Ernest Ezra Mandel was a German born Belgian-Jewish Marxian economist and a Trotskyist activist and theorist. He fought in the underground resistance against the Nazis during the occupation of Belgium and he became a member of the Fourth International during his youth in Antwerp. Mandel is considered to be populariser of marxism.
"Only the Marxist explanation for the fall in the rate of profit [...] can solidly ground the resistance of the unions and the workers to the guilt projecting ideological offensive of the bourgeoisie[...]" (196);
Mandel offers a Marxian analysis of the 1970s economic slump arguing that the cause of the slump was due mostly to overproduction.
He also explores how the global division of labour and the state's monetary policy worsened the slump. However, despite this being an ostensibly 'Marxist' text, we get very little in the way of deep analysis of the working class in the western economies where the slump hit hardest.

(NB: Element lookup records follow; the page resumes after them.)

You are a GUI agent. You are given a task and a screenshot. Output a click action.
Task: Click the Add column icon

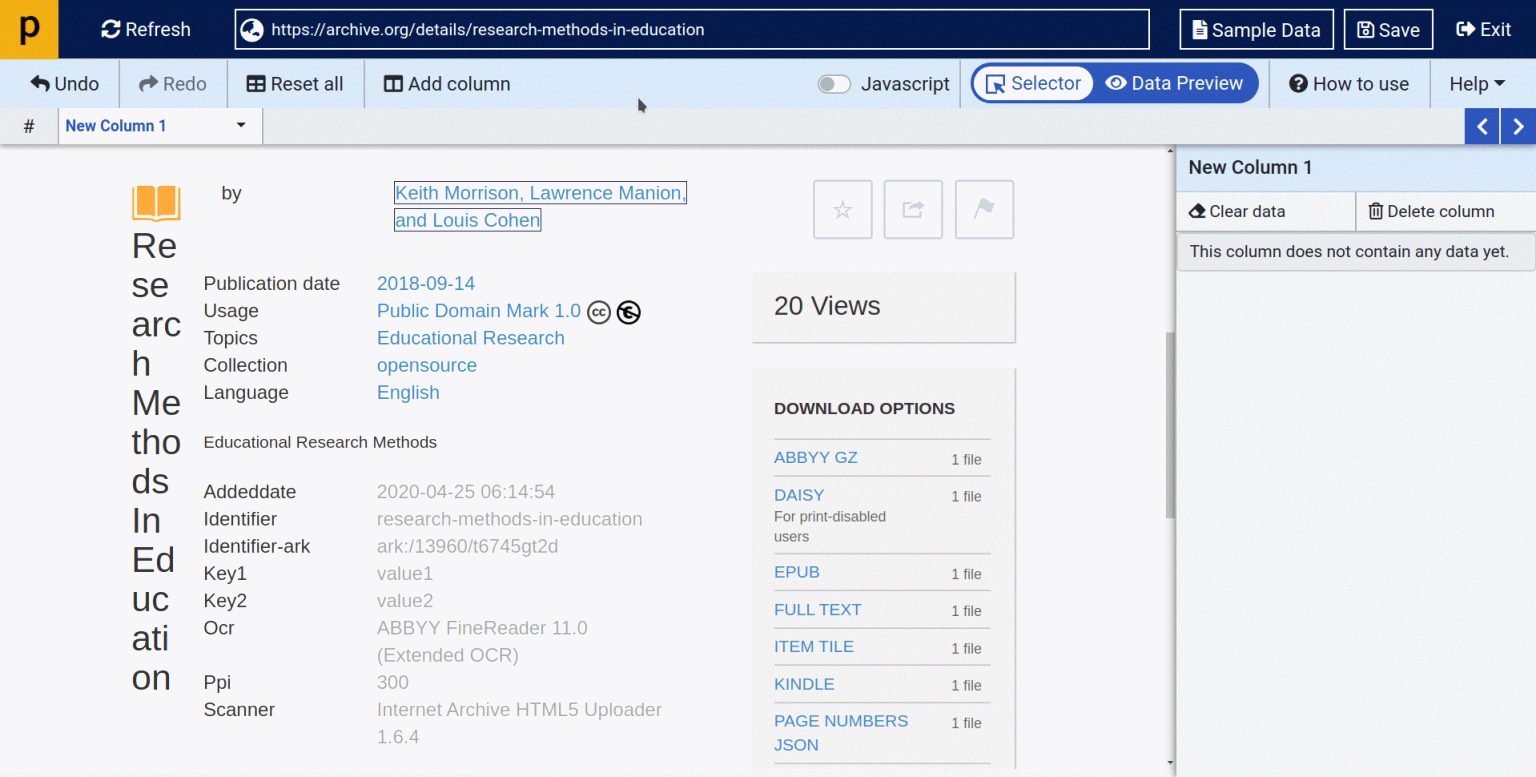tap(391, 83)
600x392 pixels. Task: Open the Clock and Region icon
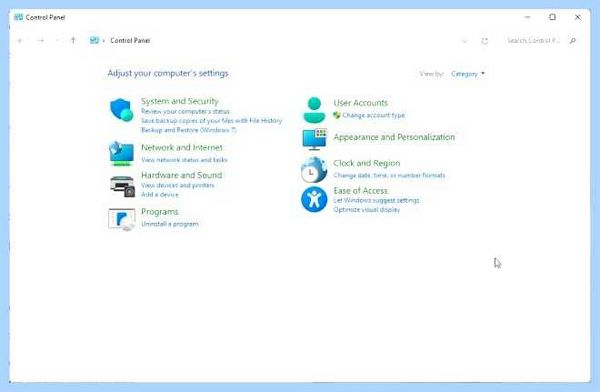coord(314,170)
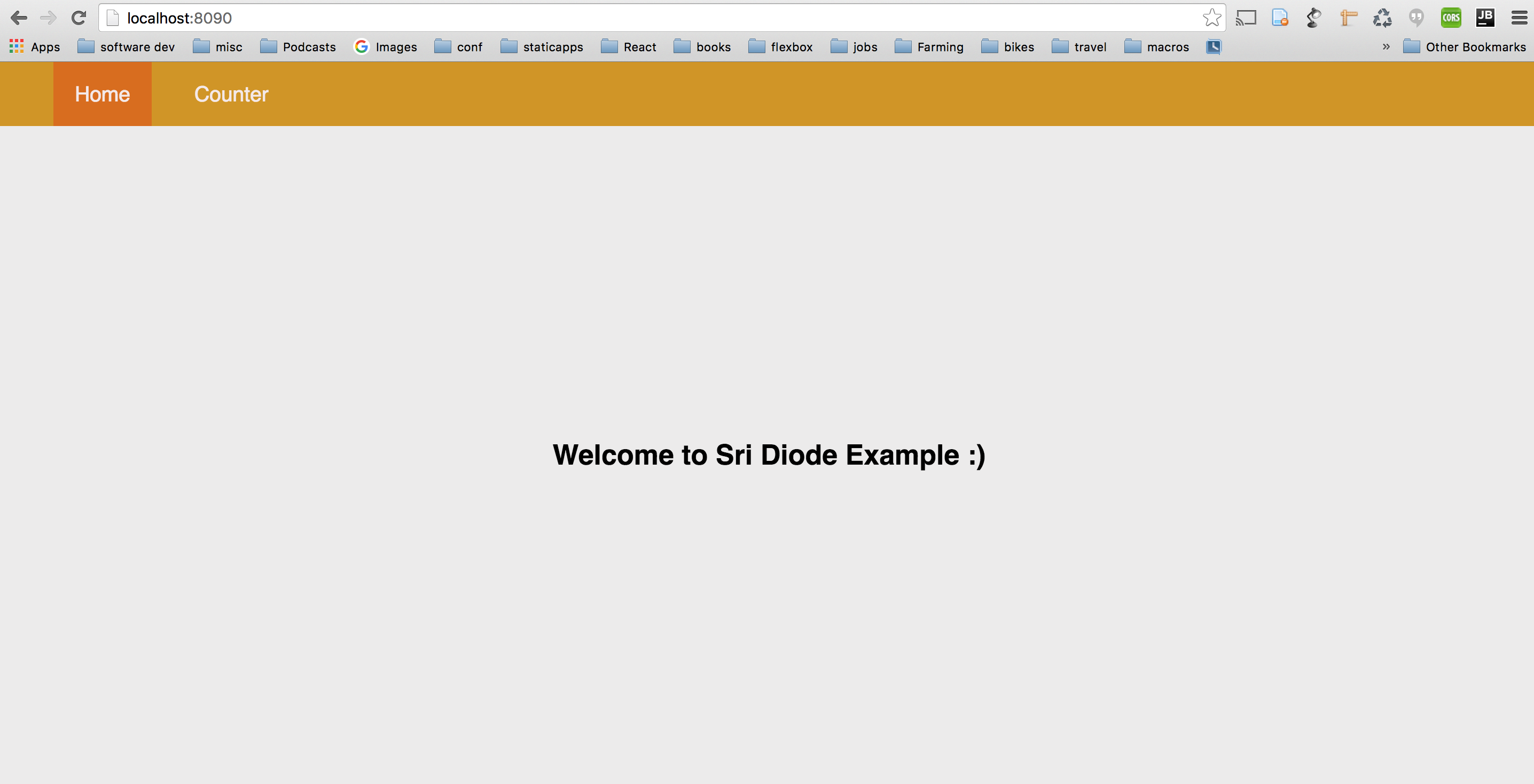Toggle the green CORS extension
This screenshot has width=1534, height=784.
pyautogui.click(x=1451, y=18)
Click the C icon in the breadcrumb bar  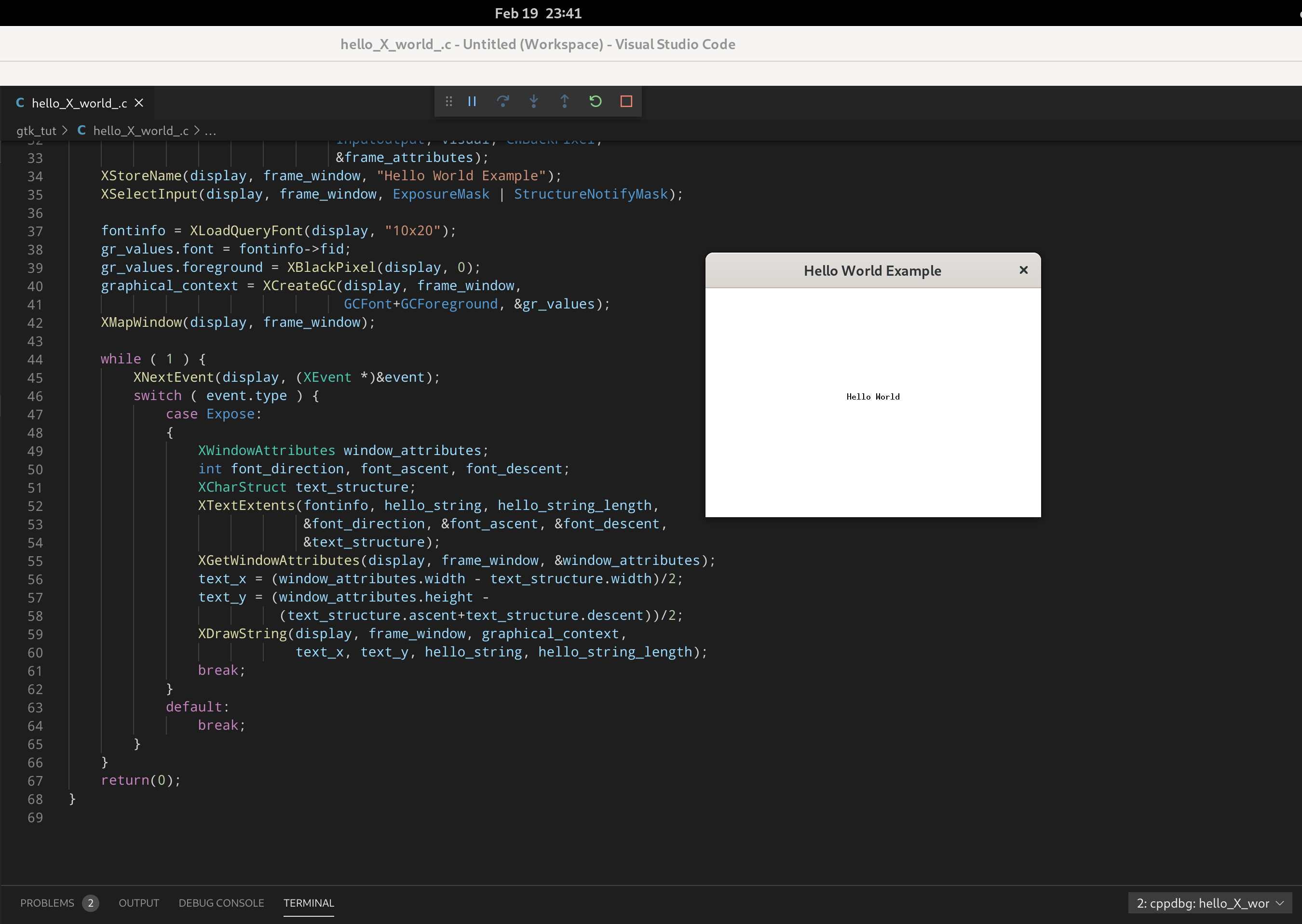(x=81, y=130)
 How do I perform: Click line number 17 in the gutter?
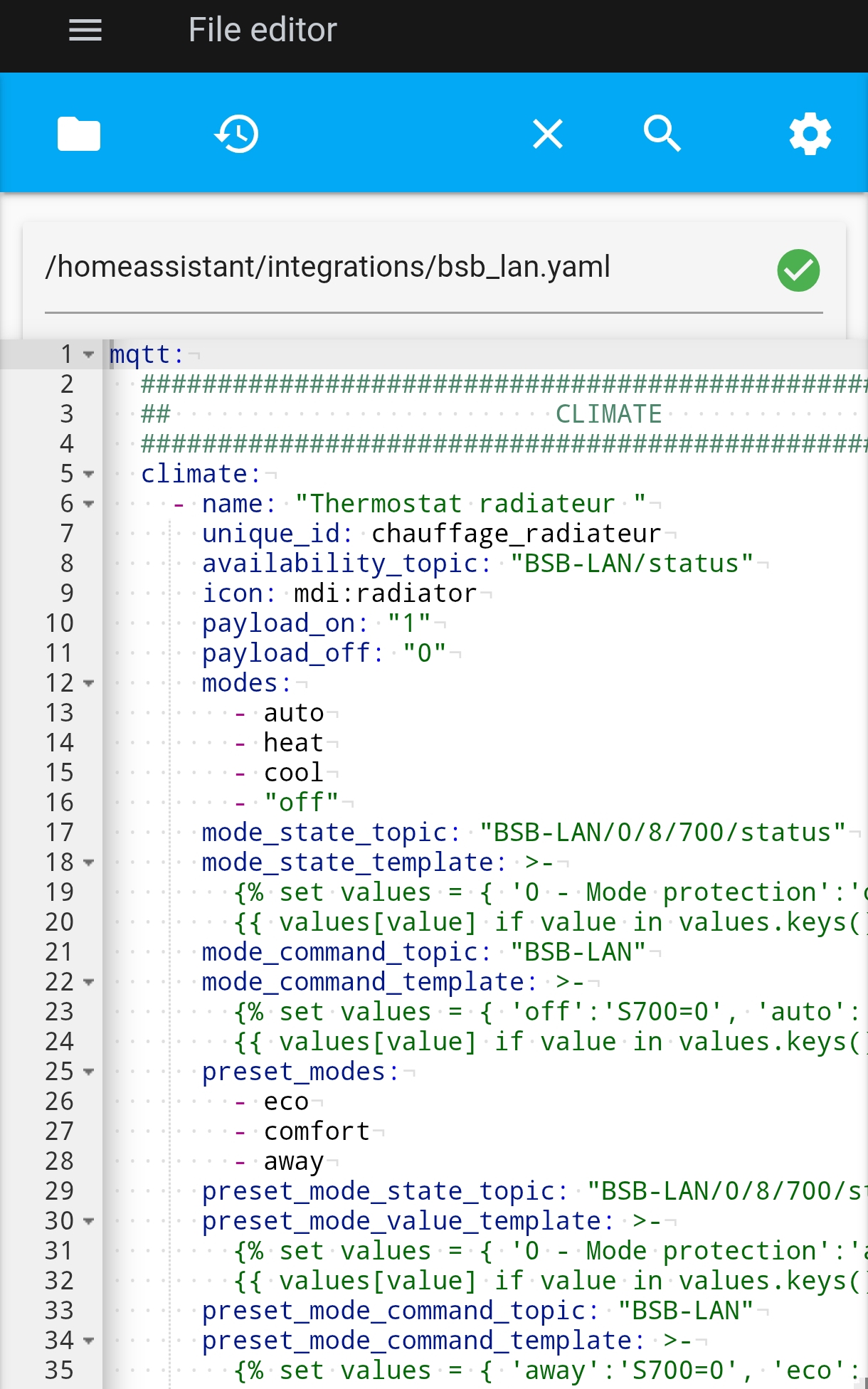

Furthermore, I feel that Mandel's excessively productionist account of the crisis leads to an understating of trade union pressure, and an overstating of the impact production at the expense of demand. In defending the unions' demands, he seems to forget that their pressure on wages may have impacted the profitability of the firms they were demanding wage increases from.
Also, the economy in the 1970s was fundamentally changing, but Mandel appears too self-assured to see it. Reading in 2023, we have the benefit of retrospect, but Mandel didn't, so we mustn't be unfair. However, this points to a serious flaw in Mandel's economics and his ability to analyse the dynamics of the capitalist system.